Legal experts are divided over the government’s power to block a dividend.

“I’m not aware of any legal precedent that would give the government any authority that would preclude British Petroleum from paying dividends,” said Joseph A. Grundfest, a law professor at Stanford Law School and a former member of the Securities and Exchange Commission.

BP’s status as a foreign corporation further complicates matters, he said. “There’s no suggestion that British Petroleum lacks the money necessary to pay all claims or damages that might result from this calamitous spill,” Mr. Grundfest said.

But John C. Coffee Jr., a law professor at Columbia University, said courts have broad authority to issue injunctions. He also said the Justice Department or even state attorneys general could try to argue that the dividend would represent a “fraudulent conveyance” to keep money from flowing to claimants, though the burden of proof would be high.

As one of the richest oil companies in the world, BP has nearly $7 billion in cash on hand and the capacity to borrow about $15 billion, according to Wall Street investment reports. The company is expected to generate $34 billion from continuing operations this year, from which it had planned the $10.5 billion in dividends and $20 billion for capital investments.

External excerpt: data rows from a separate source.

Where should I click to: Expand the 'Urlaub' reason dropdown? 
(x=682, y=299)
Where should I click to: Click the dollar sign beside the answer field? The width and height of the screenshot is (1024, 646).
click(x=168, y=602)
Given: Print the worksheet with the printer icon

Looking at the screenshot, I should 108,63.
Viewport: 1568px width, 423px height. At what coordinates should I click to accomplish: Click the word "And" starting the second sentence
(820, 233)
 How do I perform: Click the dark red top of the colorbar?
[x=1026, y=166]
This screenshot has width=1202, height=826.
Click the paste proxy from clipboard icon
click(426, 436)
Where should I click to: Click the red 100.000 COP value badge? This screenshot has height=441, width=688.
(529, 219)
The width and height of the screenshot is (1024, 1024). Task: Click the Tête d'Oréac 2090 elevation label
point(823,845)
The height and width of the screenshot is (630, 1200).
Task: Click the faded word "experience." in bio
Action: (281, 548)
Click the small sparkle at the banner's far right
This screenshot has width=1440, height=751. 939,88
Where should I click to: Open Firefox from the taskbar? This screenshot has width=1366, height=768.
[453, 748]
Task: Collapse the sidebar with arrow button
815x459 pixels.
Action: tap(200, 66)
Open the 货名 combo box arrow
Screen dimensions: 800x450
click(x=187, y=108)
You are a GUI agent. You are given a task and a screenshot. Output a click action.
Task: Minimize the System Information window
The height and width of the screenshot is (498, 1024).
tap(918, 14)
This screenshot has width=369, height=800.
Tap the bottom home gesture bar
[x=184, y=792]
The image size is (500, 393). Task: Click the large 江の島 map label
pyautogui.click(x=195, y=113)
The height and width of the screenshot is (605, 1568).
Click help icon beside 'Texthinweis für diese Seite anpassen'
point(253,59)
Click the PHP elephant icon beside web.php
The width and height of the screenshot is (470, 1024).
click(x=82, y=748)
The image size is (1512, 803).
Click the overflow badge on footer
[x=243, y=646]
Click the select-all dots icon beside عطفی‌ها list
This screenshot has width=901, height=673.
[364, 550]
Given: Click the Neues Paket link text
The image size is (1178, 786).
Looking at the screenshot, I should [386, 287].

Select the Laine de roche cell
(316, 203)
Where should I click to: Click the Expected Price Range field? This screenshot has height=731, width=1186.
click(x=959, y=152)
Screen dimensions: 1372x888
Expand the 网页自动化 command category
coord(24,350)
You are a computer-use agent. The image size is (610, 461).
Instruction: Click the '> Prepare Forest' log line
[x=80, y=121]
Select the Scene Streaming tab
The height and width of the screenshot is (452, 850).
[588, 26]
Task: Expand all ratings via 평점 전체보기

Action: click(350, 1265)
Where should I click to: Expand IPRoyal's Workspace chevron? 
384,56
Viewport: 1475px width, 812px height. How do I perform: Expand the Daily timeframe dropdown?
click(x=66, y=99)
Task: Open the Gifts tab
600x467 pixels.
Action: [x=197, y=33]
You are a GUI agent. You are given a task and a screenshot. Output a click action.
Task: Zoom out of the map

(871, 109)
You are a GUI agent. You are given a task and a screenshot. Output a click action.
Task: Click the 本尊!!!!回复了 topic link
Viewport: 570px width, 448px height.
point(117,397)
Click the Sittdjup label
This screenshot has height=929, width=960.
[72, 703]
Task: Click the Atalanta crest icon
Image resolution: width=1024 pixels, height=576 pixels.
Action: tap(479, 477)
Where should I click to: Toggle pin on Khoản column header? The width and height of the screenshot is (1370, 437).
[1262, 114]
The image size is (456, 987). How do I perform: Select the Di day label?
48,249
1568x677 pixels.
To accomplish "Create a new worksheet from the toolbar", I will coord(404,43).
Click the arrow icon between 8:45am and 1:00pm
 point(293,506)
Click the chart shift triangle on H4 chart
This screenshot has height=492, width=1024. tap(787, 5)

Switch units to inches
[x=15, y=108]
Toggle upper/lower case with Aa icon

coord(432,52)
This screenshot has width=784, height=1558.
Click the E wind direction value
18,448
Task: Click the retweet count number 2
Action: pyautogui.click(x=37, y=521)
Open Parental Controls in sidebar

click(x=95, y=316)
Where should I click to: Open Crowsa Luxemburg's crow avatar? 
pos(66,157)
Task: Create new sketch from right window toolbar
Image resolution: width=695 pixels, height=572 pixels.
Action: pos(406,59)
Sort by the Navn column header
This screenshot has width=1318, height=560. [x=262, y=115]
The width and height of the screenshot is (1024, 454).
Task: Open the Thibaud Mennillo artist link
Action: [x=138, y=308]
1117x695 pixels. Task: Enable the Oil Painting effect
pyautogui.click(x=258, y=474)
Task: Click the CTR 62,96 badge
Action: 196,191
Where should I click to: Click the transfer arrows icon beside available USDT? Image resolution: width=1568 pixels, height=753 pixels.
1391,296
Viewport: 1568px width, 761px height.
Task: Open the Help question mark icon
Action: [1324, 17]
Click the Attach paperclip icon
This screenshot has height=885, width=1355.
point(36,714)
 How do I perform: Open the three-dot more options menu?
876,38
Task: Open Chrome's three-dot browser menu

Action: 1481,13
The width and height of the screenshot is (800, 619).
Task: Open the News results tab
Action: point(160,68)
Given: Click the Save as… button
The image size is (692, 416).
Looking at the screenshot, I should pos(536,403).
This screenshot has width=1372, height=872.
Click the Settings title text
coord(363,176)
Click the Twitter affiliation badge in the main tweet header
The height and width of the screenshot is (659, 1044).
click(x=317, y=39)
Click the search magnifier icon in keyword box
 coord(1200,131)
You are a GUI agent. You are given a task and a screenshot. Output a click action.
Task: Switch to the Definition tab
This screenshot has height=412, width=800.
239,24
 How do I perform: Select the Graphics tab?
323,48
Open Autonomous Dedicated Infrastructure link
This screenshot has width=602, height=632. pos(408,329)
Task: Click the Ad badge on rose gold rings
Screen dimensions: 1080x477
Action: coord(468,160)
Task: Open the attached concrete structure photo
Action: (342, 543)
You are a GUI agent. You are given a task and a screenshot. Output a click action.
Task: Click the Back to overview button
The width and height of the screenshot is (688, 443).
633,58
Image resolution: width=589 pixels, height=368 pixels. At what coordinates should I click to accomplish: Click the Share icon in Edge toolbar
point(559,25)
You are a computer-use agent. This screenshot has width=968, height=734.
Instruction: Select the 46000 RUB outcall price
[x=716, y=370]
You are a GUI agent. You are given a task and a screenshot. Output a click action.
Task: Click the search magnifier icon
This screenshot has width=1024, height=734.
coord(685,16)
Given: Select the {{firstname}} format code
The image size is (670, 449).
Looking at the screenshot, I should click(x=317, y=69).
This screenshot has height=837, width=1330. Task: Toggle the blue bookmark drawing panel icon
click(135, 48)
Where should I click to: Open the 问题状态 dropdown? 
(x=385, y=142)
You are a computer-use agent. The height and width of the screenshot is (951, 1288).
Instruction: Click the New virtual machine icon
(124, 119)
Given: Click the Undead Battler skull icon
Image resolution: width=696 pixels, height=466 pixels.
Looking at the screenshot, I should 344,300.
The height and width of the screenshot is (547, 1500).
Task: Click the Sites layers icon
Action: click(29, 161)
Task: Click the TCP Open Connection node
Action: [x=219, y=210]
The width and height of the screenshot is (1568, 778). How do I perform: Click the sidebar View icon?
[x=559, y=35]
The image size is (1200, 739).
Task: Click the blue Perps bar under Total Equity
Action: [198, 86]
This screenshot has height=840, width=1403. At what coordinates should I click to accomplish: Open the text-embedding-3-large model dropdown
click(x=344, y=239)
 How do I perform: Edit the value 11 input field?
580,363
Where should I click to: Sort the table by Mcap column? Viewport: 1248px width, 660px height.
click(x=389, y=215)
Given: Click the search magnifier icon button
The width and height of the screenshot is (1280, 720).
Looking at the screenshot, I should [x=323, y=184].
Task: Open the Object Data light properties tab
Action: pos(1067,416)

BP officials say that on Monday, the board would consider suspending or cutting the quarterly dividend, or paying it as an i.o.u. Executives said they could both meet their obligations from the spill and pay the regular dividend, but they conceded that political pressures could argue for suspending the dividend.

Amid some grumbling from Britain that the Obama administration and the United States are excessively bashing BP, Mr. Obama discussed the disaster on Saturday in a wide-ranging phone call with the new British prime minister, David Cameron. A White House statement afterward said that the two men agreed that “BP must do all it can to respond effectively to the situation.”

- Clifford Krauss contributed reporting from Houston, Landon Thomas Jr. from London and John Schwartz from New York.